Maforo said the church prayed for peace and prosperity in Zimbabwe.

“Relationships, trust and nationhood needs urgent healing. We pray therefore in Jesus’ mighty name for peaceful resolution of the current impasse. We pray that the God of peace sends peace to the hearts of all caught up in the middle of these complexities,” Mafaro said in his sermon.

Solomon Nyamundaya of St. Peters United Methodist Church said the situation in Harare was “tense, very tense.

“Our offices are near Parliament building and the army ordered us to evacuate at 10 o’clock in the morning.  I then returned home,” he said.

The Rev. Austern Chepiri, a member of the Zimbabwe Episcopal Area Board of Trustees, said he drove through Harare.

“It was tense but peaceful. There was a heavy military presence at all strategic buildings, like Parliament and government offices,” he said.

The United Methodist Board of Global Ministries also is monitoring “the unfolding situation in Zimbabwe,” said Thomas Kemper, top executive, in a statement.

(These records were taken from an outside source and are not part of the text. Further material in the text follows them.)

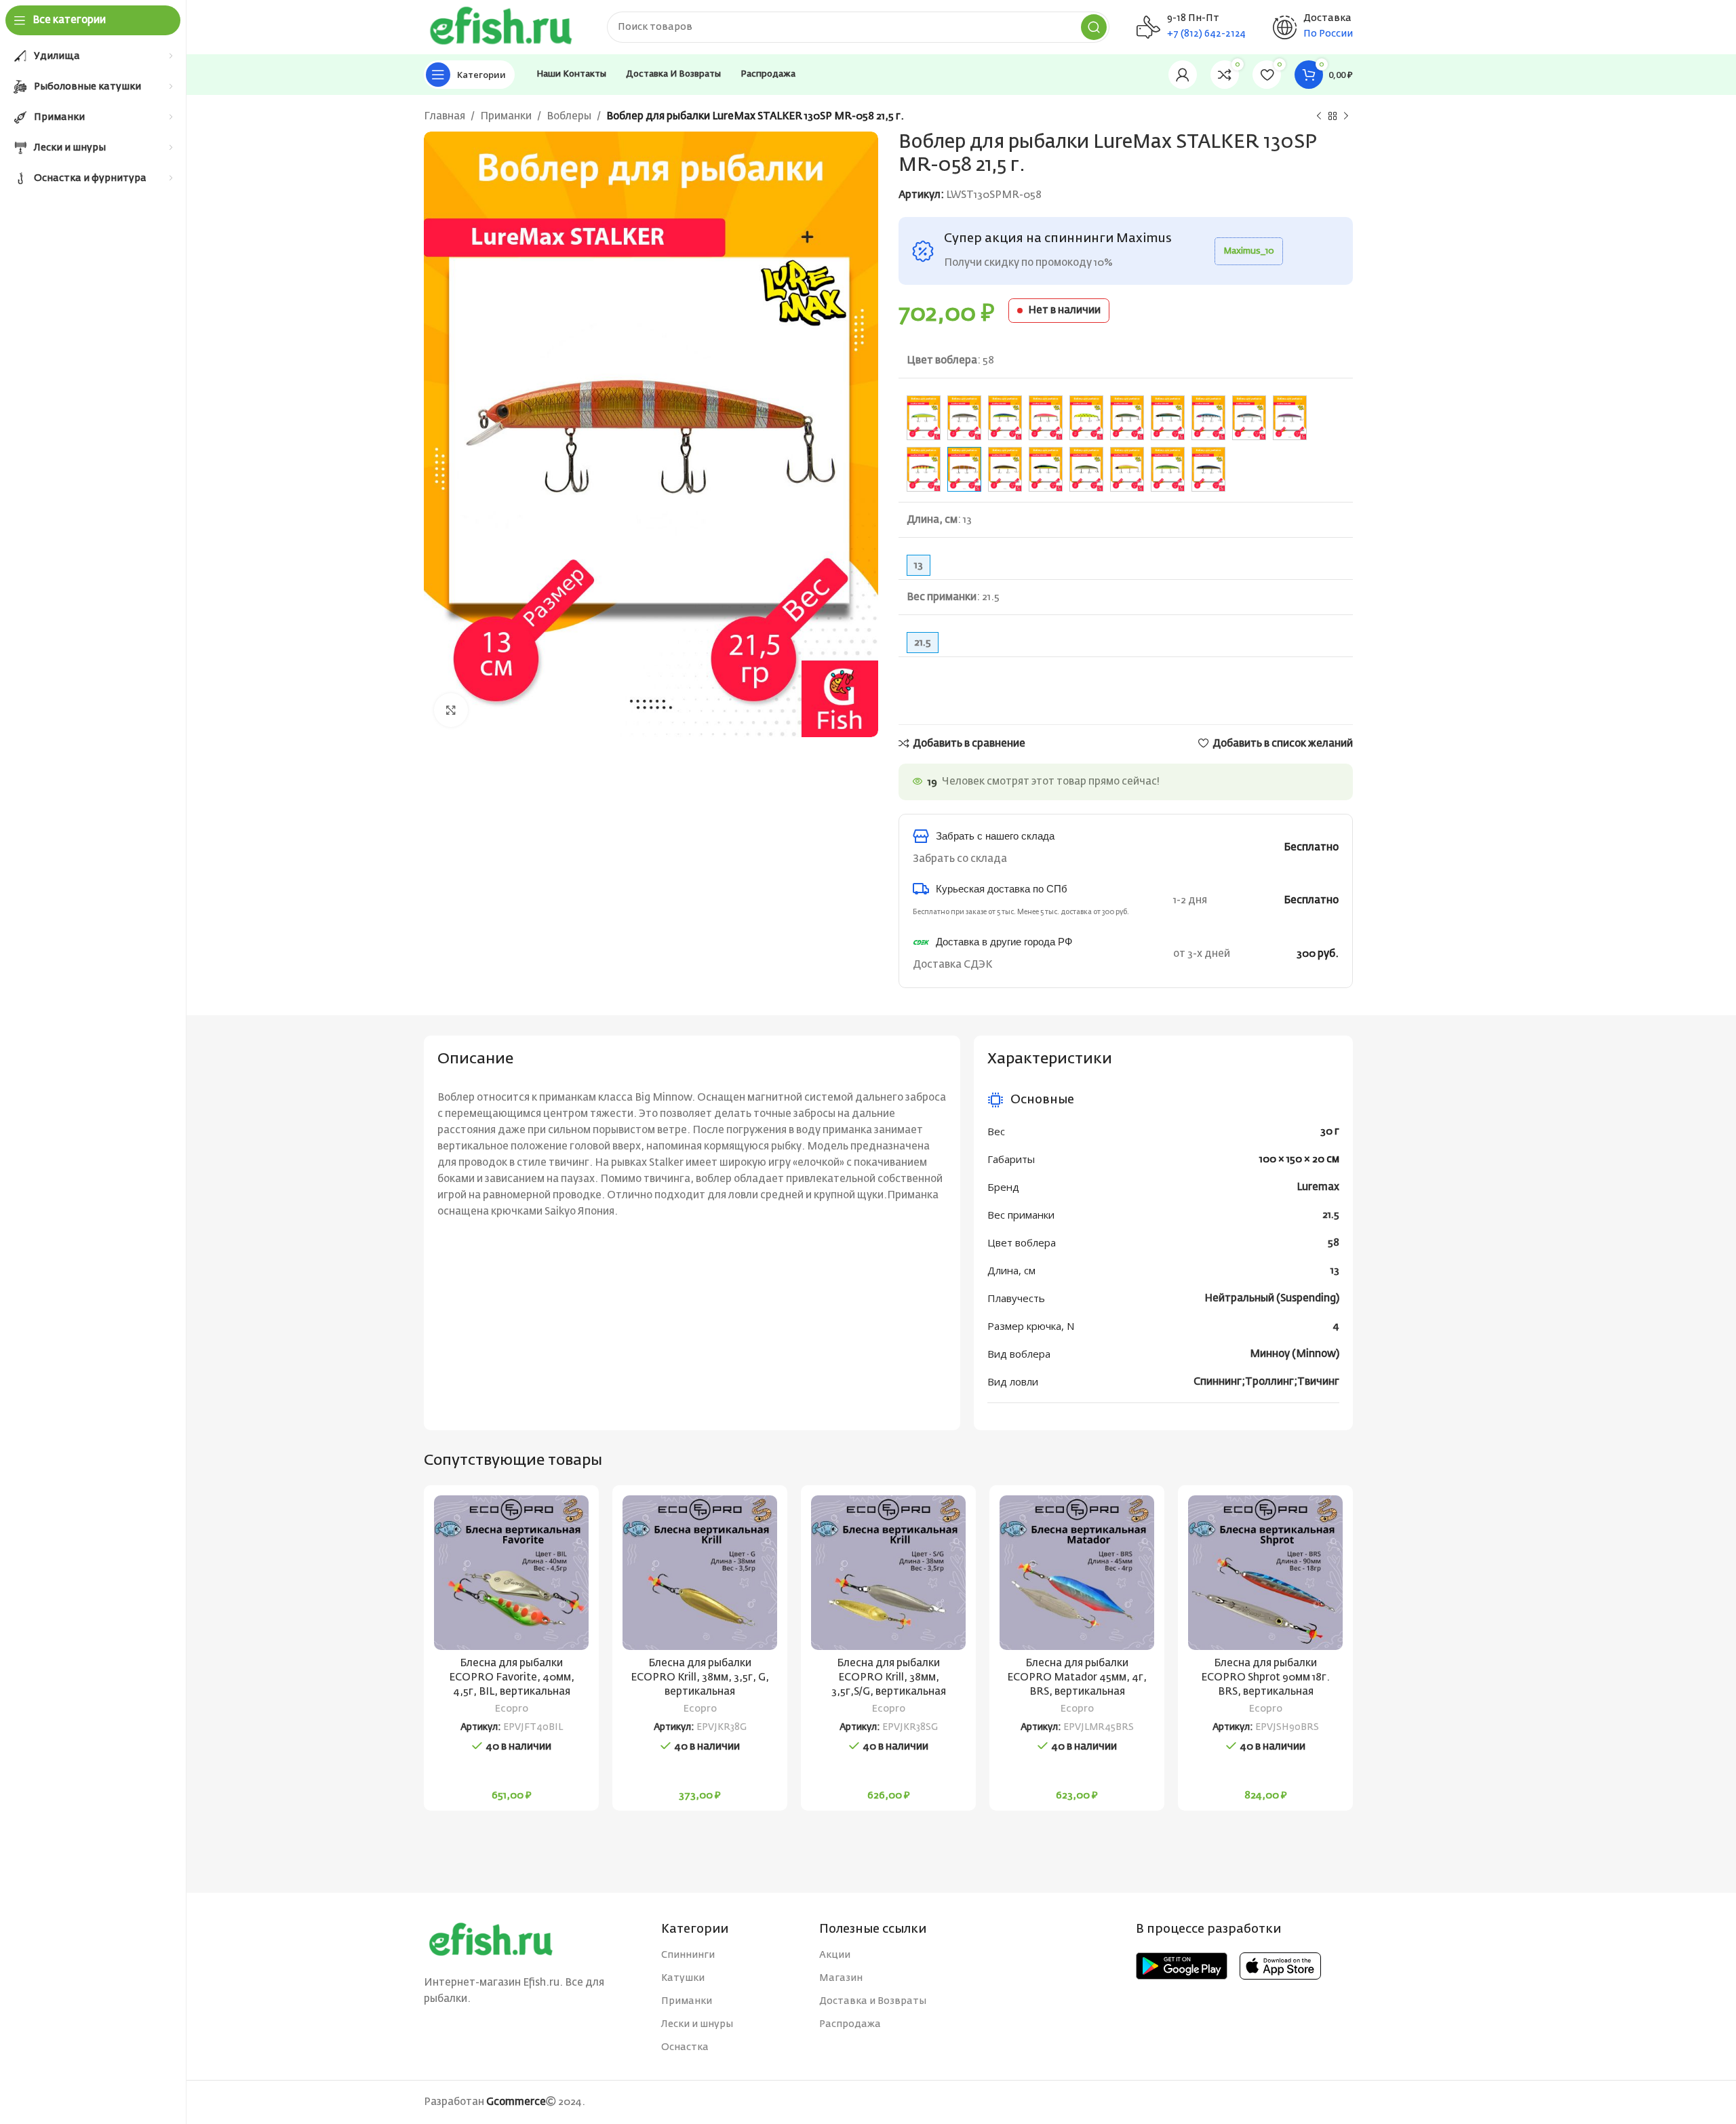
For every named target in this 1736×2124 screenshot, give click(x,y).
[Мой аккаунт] (1183, 74)
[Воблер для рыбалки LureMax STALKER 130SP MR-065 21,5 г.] (1046, 469)
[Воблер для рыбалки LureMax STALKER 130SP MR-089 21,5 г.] (1208, 469)
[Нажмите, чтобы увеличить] (451, 710)
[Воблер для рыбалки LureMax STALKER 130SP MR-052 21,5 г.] (1290, 417)
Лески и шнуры (697, 2024)
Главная (444, 116)
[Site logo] (502, 27)
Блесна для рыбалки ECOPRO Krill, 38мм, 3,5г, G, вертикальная (700, 1677)
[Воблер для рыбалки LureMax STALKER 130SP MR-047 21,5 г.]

The mission agency has heard from nearly all of its community of missionaries and personnel with the United Methodist Committee on Relief in Zimbabwe, who are “safe at this moment,” the statement said.

“We are very thankful that no bloodshed has been reported in the current contention between President Robert Mugabe and the armed force. May that continue to be the case.

“We at Global Ministries pray for a peaceful outcome to contending political agendas and that Zimbabwe will emerge with a strong democratic framework in which all citizens may participate without fear, intimidation or reprisals,” the statement said. “We also pray for a future with a stable political and economic foundation.”